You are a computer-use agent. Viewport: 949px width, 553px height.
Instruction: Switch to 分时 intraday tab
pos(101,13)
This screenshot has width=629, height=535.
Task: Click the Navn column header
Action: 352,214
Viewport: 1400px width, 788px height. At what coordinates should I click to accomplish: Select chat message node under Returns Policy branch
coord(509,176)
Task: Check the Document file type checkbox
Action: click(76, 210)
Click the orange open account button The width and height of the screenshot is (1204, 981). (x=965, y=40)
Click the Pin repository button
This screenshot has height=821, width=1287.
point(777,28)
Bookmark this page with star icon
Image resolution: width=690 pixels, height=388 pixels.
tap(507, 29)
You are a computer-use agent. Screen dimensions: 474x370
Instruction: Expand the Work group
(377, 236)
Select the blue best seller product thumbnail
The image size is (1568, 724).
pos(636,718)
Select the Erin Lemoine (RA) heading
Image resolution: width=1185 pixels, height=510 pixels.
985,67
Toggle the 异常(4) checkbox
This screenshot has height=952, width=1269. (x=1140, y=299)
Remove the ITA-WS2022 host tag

# # # # #

What must be returned is the line with "Select the Erin Lemoine (RA) heading" plus every line after it to the end of the entries, exactly as they appear.

Select the Erin Lemoine (RA) heading
Image resolution: width=1185 pixels, height=510 pixels.
985,67
Toggle the 异常(4) checkbox
This screenshot has height=952, width=1269. (x=1140, y=299)
Remove the ITA-WS2022 host tag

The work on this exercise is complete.